Although it may not come as too much of a surprise that the University of Connecticut, which is located in one of the most left leaning regions in the country, has a higher registered Democrat to Republican ratio, the extent of the disparity is particularly astounding. According to a new study published earlier this month conducted by the Econ Journal Watch, the University of Connecticut has a faculty registration ratio of 13 registered Democrats for each registered Republican, which is slightly higher than the national average.
The methodology behind this analysis involved examining publicly available voter registration records and than matching them to tenure track faculty members. Adjunct faculty and visiting faculty were consequently excluded from the study. Only the departments of law, economics, psychology and communications were included in the study.
Overall, forty different institutions were examined, and the average Democrat to Republican ratio was found to be 11.5:1. UConn in particular was listed as having the 21st largest ratio.
One particularly interesting correlation found by the study was that more prestigious a university was, as determined by US World News, the more likely it was to have a higher Democrat to Republican ratio. Institutions such as Brown (60:1), Columbia (30:1), Princeton (30:1) and Yale (16:1) all had particularly high ratios and all ranked in the top 15 most Democrat leaning universities.
One particularly point of contention raised by this study was that there are concerns that a high single party identification may stifle diversity of thought. Additionally, the left leaning nature of the Democratic party may make onlookers perceive that institutions of higher learning are inherently biased to the left.
According to UConn Associate Professor Shayla Nunnally however, the lack of partisan variation may not necessarily lead to the dire implication that classes themselves may be inherently biased by the party affiliation of the faculty that teach them.
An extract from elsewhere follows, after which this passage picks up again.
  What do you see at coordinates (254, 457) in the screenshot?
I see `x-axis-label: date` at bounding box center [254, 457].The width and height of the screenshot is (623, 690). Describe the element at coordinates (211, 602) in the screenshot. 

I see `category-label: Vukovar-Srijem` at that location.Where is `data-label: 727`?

“While biases may be introduced via ideological leanings, ultimately, we must ask, ‘How is it that we can account for faculty conscientiously including materials from both perspectives, so that students can debate alternatives and multiple perspectives?’” said Nunnally. “This is a larger concern, other than faculty's presumed ideological leanings based on partisanship.”
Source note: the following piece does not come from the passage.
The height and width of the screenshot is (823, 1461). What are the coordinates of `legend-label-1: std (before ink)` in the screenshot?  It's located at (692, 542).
Although the researchers write in their analysis: “In our view, today the groupthink mechanisms continue to heighten the one-party nature of academia,” Nunally believes that partisan identification has not resulted in a shortage of academic perspectives.
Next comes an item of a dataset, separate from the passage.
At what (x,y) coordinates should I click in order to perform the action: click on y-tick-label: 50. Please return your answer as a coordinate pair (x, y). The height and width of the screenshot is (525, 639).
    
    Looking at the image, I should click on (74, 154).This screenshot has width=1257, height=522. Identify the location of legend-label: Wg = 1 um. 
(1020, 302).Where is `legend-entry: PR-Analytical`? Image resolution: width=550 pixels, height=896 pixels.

“Expanding the boundaries of academic dialogue continues to be a dynamic process that affects faculty decisions about curricula and research, no matter the faculty's partisan or ideological views.” Nunally said.
Despite the likely Democratic overrepresentation in the institutions examined, the Econ Watch study has acknowledged a few factors that may have skewed their results. In particular, many of the institutions of higher learning that were analyzed are located in states that generally have a higher concentration of Democrats. Particularly, New England, California and the greater New York metropolitan area were the locations of several of the institutions sampled. They specifically believe that universities in much more conservative states are more likely to have less disparity.
UConn Political Science Department head Professor David Yalof also believes that the nature of Connecticut’s Democratic primary setup, where only party members can vote in primary elections, may also contribute to the seemingly vast over representation of Democrats in faculty positions.
“In a state like Connecticut where the winner of the Democratic primary is likely to win the general election in most cases, it is the Democratic primary itself where the real competition takes place,” Yalof said. “So given that fact, it would only be logical and strategic for even die-hard Republicans to register as Democrats in order to increase their influence over the final outcome.”
Yalof further adds that within the Department of Political Science, he is not aware of any issues with groupthink or a general environment of consensus.
“I have seen no such effect in my department.” Yalof said, “To be honest, I don’t even know where many members of the faculty stand on the presidential race.”